一席目は生で聞きたかった「バールのようなもの」。
「わからないわからない」と質問しまくる男から入るから枕からのつなぎ目がまったく感じられない。有名な新作落語なので筋は知っているが、やはり生は違う。うまいなぁ。
二席目はおもむろに京都の話、それも高瀬川の説明から始まった。そしてそのまま文学調の噺へ入っていく。
森鴎外の名作「高瀬舟」をそのまま語っていく趣向である(彼は「読み切り」と言っていた)。いや、まんまではない。夫婦の会話やラストなどは演出している。でも基本は「高瀬舟」の通り。笑いも盛り上げもない。しんみり、ゆっくり、客観的に語っていく。こういう芸は勇気がいるだろうなぁ。勢いでごまかせないし、素が出てしまう。というか、覚えるの大変そうw
「高瀬舟」の読み切りも終わり、仲入り。
仲入り後の枕は人間ドックのお話。
胃カメラ腸カメラを体験した実話で笑わせて「いやーそれにしても看護婦さんは偉い」となり、「男では消防士が偉い」とつなげ、そこから江戸の大火の話へ。
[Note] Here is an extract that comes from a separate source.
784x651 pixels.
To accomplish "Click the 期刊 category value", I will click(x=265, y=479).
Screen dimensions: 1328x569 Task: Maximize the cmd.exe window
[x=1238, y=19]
江戸時代、約3年おきにあったこの大火がいかに惨いものかの説明があり、これが三席目の噺の伏線になっている。
豆腐を食べる実にうまそうな芸から三席目「徂徠豆腐」へ。
途中で荻生徂徠を説明するために「忠臣蔵」をわかりやすく解説してくれる、というサービスを挟み、ラストまで淀みなく。もちろんラストのサゲもきちんと笑わせてくれるのだが、ボクはここでちょっと泣いてしまった。
敢えて言えば、三席とも、人物造形そして演じ分けの鮮やかさに不満が残る。いや、ちゃんとしているんだけど「鮮やか」じゃない。特に奥さんとかがもう少し空気感が出てればなぁと思う。でもまぁ十分、驚異的にうまいんですけどね。
いま一番おもしろい人の落語を聞けるシアワセに浸りながら帰宅。もっと落語にくわしくなりたい…。